In a press conference of 13 August, Governor Edwards described the flooding as a “truly historic situation” saying there have been record levels of flooding along rivers and creeks. He said the situation is unprecedented and there is no way of knowing just how far the flood waters can reach.
In early March, a slow moving storm dumped massive amounts of rain on parts of Louisiana and eastern Texas from Tuesday 08 March, prompting the governor to declare a state of emergency for 16 parishes
On Saturday, Governor Edwards said that, although areas affected by flooding this time around are smaller than previous flood events, the intensity of the rain means that the flooding is more severe. He urged people to heed any evacuation orders.
Search and Rescue Operations
The National Guard and emergency teams have worked throughout the disaster to carry out evacuations and rescue those stranded in their homes or cars.
Livingston Parish Sheriff’s Office reported that thousands have been rescued in the parish. Via Social Media late on 13 August, Sheriff Jason Ard said there are “thousands more to get to. Some rescues we don’t even know about because it’s neighbor helping neighbor here. It’s been tough.
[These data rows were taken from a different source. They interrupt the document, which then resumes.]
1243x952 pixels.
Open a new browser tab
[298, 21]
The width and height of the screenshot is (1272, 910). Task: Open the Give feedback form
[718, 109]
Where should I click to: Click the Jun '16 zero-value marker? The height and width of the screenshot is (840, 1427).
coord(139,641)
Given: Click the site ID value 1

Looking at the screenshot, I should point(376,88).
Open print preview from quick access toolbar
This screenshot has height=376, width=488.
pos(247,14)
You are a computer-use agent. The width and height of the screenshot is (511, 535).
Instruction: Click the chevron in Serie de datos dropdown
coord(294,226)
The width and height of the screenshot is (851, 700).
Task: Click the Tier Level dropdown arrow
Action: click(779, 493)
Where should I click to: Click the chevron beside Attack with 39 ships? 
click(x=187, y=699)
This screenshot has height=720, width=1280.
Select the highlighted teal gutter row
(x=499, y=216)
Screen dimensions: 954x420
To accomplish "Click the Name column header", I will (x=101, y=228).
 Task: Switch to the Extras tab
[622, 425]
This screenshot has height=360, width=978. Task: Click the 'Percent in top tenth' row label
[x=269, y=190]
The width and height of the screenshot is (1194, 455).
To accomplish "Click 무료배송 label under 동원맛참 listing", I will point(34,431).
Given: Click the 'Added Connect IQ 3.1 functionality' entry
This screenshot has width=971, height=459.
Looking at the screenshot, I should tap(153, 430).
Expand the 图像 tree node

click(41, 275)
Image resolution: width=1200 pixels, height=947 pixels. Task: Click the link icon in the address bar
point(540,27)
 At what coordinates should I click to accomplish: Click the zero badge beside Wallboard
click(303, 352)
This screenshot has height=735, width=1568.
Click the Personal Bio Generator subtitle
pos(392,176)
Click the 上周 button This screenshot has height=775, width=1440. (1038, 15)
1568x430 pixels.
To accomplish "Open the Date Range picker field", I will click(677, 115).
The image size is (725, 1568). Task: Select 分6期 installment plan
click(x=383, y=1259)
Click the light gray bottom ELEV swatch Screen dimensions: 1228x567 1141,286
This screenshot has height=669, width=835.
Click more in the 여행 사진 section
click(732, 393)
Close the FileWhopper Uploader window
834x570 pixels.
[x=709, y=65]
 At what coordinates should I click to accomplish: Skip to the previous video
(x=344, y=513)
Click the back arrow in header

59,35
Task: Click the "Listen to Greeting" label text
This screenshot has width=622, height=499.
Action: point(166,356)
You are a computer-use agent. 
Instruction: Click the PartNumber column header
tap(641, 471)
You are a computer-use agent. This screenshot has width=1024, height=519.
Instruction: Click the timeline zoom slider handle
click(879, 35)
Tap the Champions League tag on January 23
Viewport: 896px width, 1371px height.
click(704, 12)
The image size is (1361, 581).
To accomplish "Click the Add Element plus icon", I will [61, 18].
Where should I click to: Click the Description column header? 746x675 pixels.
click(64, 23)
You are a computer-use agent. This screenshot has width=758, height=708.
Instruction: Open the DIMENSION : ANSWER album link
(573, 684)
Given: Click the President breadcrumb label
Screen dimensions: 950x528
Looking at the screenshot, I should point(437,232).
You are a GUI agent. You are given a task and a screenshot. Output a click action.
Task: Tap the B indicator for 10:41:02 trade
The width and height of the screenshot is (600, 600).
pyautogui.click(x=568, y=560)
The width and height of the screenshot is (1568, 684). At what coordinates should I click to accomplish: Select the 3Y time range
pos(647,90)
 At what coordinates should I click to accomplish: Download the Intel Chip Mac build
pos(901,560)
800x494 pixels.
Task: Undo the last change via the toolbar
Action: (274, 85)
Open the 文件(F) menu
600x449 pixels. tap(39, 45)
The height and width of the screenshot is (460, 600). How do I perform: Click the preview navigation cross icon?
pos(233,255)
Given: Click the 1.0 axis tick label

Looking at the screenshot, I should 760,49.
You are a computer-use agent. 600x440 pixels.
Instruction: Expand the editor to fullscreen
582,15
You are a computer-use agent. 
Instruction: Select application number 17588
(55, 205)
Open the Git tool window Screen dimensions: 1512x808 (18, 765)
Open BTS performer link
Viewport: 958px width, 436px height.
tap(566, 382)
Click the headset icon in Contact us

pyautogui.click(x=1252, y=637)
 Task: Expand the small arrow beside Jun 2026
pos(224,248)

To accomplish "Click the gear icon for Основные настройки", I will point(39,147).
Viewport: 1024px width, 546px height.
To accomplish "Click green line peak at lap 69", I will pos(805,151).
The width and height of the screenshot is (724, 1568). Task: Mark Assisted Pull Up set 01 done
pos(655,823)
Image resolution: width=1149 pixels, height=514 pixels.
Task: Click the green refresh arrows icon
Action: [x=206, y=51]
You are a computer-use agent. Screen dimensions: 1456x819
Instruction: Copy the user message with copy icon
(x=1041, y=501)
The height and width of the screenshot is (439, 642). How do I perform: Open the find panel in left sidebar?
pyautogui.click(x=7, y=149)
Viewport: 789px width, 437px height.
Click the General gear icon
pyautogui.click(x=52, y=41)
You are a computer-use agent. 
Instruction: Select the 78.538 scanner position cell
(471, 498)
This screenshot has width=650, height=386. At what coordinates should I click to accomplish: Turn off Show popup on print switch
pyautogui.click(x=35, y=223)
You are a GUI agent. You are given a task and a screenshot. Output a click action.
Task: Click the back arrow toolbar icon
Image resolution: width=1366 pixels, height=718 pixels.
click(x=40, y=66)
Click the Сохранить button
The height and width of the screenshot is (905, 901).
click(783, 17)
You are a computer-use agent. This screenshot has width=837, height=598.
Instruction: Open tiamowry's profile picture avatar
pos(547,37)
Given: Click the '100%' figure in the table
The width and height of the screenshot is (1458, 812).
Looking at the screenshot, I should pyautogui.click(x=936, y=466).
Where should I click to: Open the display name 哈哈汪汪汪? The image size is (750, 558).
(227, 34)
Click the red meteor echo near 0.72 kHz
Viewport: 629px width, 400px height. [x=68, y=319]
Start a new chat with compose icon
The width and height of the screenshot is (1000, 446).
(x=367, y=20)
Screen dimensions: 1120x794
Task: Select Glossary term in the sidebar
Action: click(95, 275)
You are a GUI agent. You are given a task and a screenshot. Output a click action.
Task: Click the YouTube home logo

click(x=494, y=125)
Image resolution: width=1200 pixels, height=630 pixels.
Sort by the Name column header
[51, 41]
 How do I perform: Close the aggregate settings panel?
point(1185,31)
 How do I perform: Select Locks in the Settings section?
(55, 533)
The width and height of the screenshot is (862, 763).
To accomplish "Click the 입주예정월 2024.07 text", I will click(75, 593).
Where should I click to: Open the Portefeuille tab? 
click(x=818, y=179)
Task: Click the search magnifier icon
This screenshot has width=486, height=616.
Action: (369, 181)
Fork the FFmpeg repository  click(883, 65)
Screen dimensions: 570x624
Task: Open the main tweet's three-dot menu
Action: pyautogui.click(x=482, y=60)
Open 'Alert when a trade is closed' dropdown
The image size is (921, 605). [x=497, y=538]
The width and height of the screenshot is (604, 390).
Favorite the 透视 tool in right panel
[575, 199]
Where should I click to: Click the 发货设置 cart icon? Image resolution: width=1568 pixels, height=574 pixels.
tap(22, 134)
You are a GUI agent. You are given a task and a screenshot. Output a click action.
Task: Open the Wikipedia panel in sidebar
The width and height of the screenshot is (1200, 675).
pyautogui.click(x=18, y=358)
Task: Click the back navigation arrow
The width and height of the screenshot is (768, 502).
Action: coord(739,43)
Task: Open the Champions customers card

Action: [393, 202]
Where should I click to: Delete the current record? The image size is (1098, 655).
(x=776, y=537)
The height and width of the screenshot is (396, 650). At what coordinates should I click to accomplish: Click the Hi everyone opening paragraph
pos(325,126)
It’s been challenging.”
The Louisiana National Guard said yesterday that it has rescued nearly 500 people and 61 pets during search and rescue operations due to heavy flash flooding in seven different parishes, including 15 rescues by air, during the last 24 hours.
More than 1,000 National Guard personnel are mobilized and nearly 170 high-water vehicles tasked or staged to assist local, parish and state emergency officials with heavy flash flooding in St. Helena, Tangipahoa, Lafayette, Iberia, West Feliciana, East Baton Rouge and Livingston parishes.
At least 3 deaths have been reported as a result of the flooding: one in Baker, East Baton Rouge Parish, and two in separate incidents in St. Helena Parish. Two of the victims are thought to have been in vehicles that were swept away by flood waters.
The heavy rainfall started to fall on Friday, 12 August, when a slow moving low pressure system dumped high levels of rain in a relatively small area.
NWS New Orleans reported that the Livingston Cooperative Weather Observer recorded 17.09 inches (434 mm) of rain between midnight and 15.00 on 12 August. Most of the 17 inches of rain fell during the morning of 12 August.
According to other NWS New Orleans figures, Baton Rouge recorded 11.79 inches (299 mm) of rain in 24 hours to 07.00, 13 August, New Iberia 11.33 inches (283 mm) and Lafayette 7.96 inches (202 mm).
The area of low pressure is expected to move westward over the coming hours.
According to NWS figures, several rivers in Louisiana have reached record levels over the past 2 days, including:
- Tickfaw River at Holden
- Tickfaw River at Liverpool
- Amite River at Denham Springs
- Amite River at Magnolia
- Comite River at Joor Road
— Louisiana GOHSEP (@GOHSEP) August 13, 2016
Further Rain and Flooding Expected
Yesterday, Governor Edwards said this is an ongoing event and the rain continues to fall.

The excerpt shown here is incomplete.